What is being asked =
Would you transcribe the entries below, beginning at the line with "The height and" and ending after the line with "This screenshot has height=548, width=1024.", exactly, with no picture and nothing more?

Data to process =
○ ○ ○ ○ ○
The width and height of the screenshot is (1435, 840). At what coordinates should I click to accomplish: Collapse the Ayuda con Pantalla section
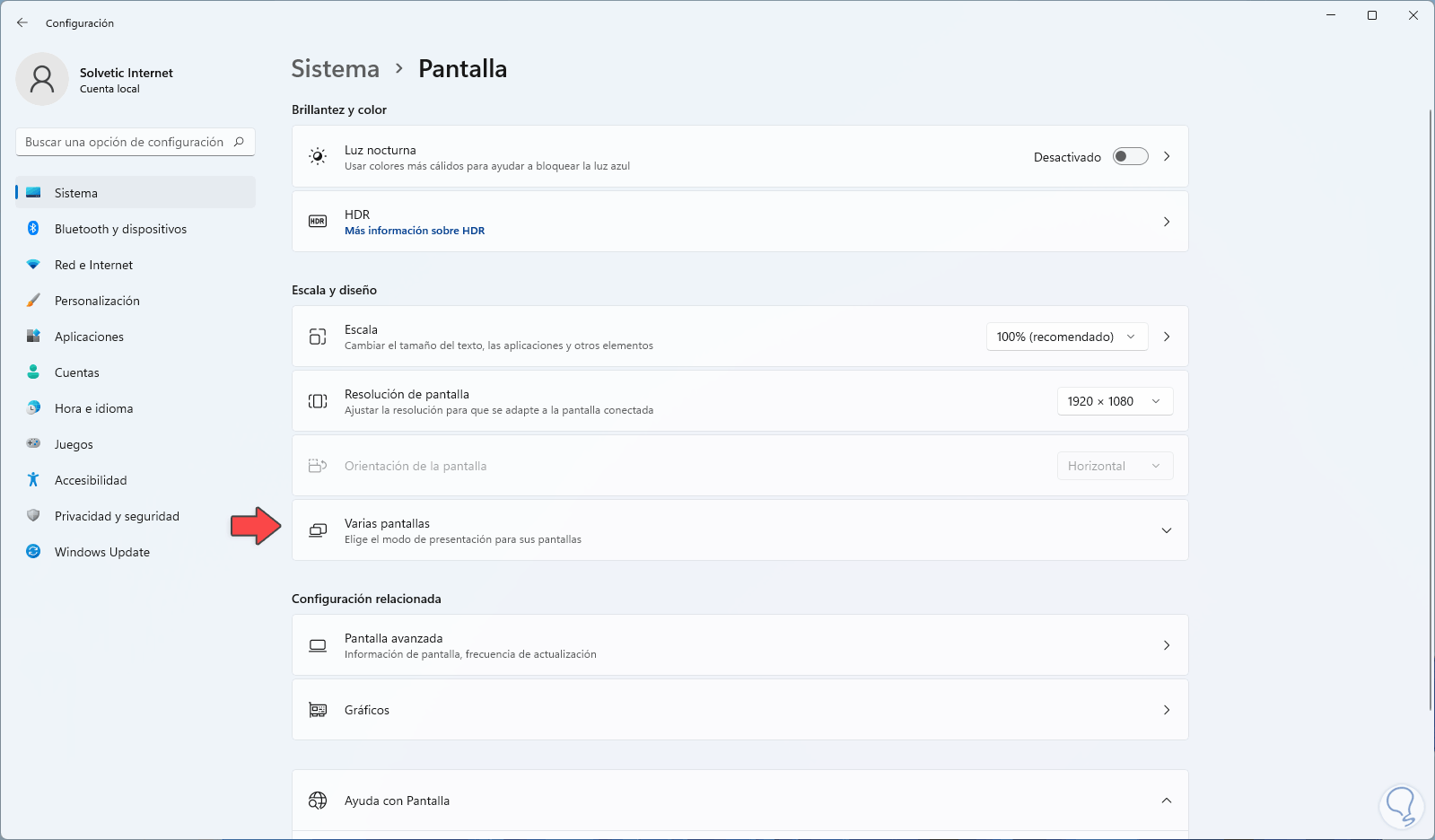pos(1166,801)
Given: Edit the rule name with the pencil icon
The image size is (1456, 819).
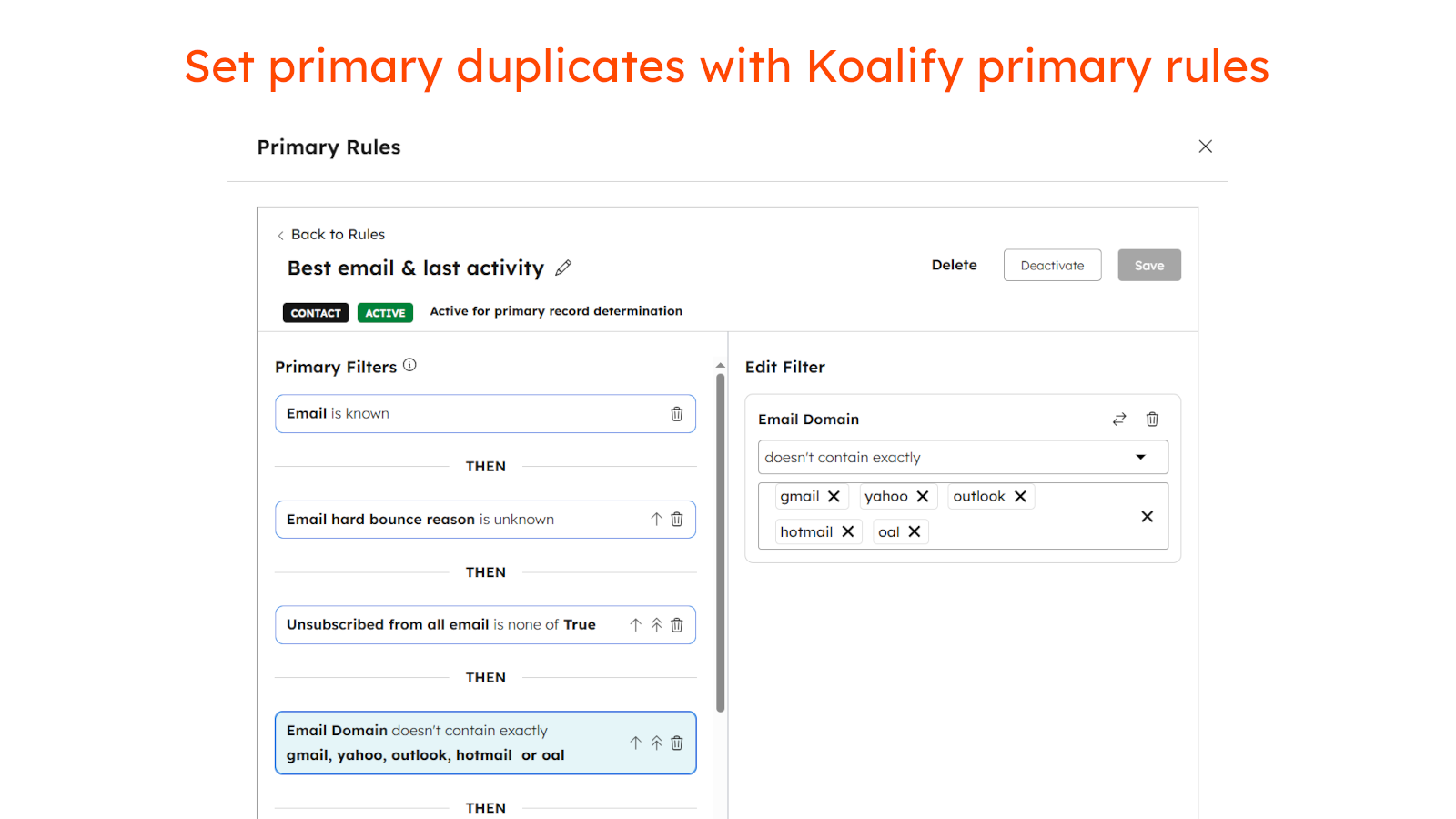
○ ○ ○ ○ ○
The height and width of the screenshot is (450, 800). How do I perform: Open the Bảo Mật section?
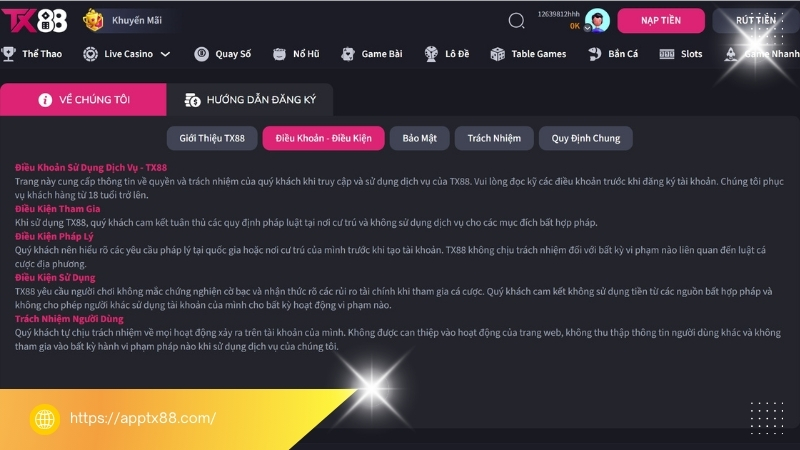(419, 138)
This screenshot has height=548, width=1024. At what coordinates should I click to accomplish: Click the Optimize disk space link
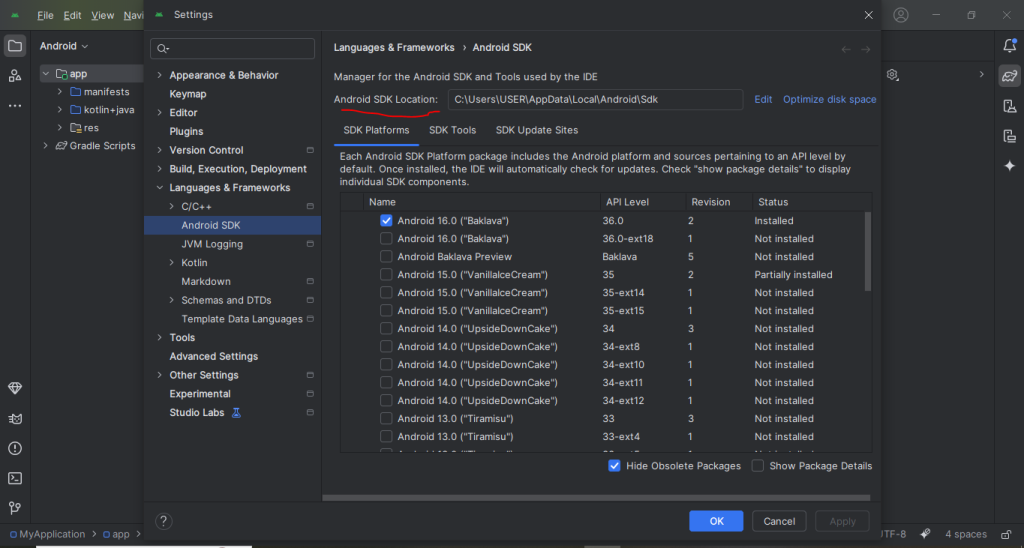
○ ○ ○ ○ ○
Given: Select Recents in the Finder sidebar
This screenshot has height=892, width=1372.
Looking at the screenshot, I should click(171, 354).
○ ○ ○ ○ ○
Solution =
The height and width of the screenshot is (450, 800). How do I perform: Open the Bảo Mật section?
(419, 138)
This screenshot has height=548, width=1024. At what coordinates should I click to accomplish: Click the Optimize disk space link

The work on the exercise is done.